Google Digugat 5 Miliar Dollar Dalam Dugaan Pengambilan Data Pengguna Mode Incognito

  • Whatsapp
Google Digugat 5 Miliar Dollar

Google dilaporkan sedang menghadapi sebuah gugatan yang menuduh mereka telah mengumpulkan data aktivitas internet pengguna bahkan ketika pengguna menggunakan mode browser incognito.

Gugatan yang mulai diajukan pada bulan Juni tahun lalu tersebut menuduh Google melanggar hukum penyadapan dan privasi dengan terus “mencegat,melacak, dan mengumpulkan” bahkan ketika pengguna berada dalam mode penyamaran Chrome maupun browser web privat lainnya.

Bacaan Lainnya

Pada hari Jumat lalu, seorang hakim federal menolak permintaan Google untuk menolak gugatan tersebut.

“Pengadilan menyimpulkan bahwa Google tak memberi tahu pengguna bahwa Google terlibat dalam dugaan pengumpulan data saat pengguna dalam mode penjelajahan pribadi,” bunyi pernyataan tertulis Hakim Distrik AS, Lucy Koh di San Jose, California dalam putusannya.

Keputusan tersebut diambil di tengah pengawasan terus menerus terhadap raksasa di bidang teknologi seperti Google dan Facebook yang diduga mengumpulkan banyak data dari para penggunanya.

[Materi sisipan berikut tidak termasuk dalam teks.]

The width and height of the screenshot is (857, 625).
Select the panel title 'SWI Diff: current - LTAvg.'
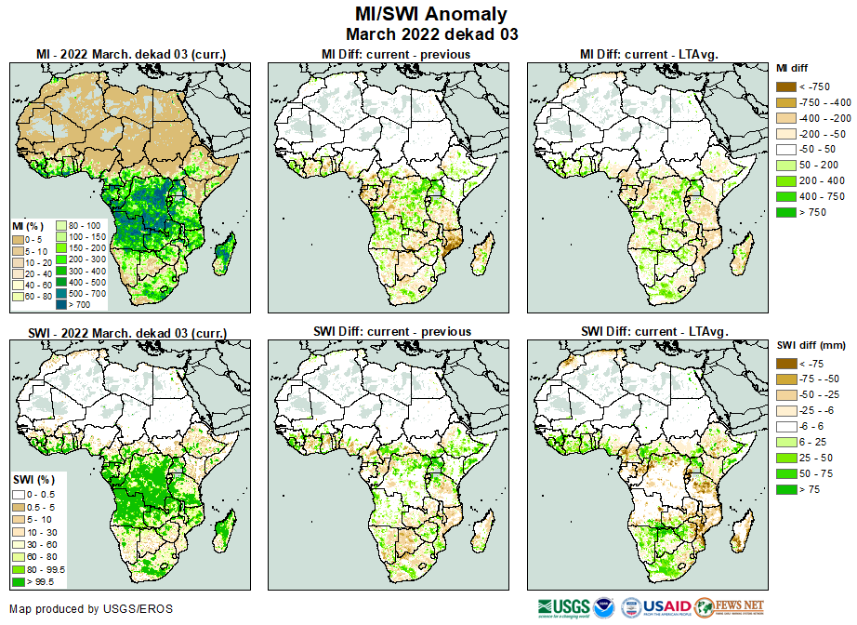(653, 331)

Gugatan tersebut membuat Google dan perusahaan induk mereka Alphabet harus mmerogoh kocek setidaknya 5 miliar dollar AS. Lebih dalam tuduhan tersebut, perusahaan tersebut diduga mengumpulkan data secara diam – diam melalui Google Analytic, Google Ad Manager, plug-in situs web dan aplikasi lain termasuk aplikasi pada ponsel.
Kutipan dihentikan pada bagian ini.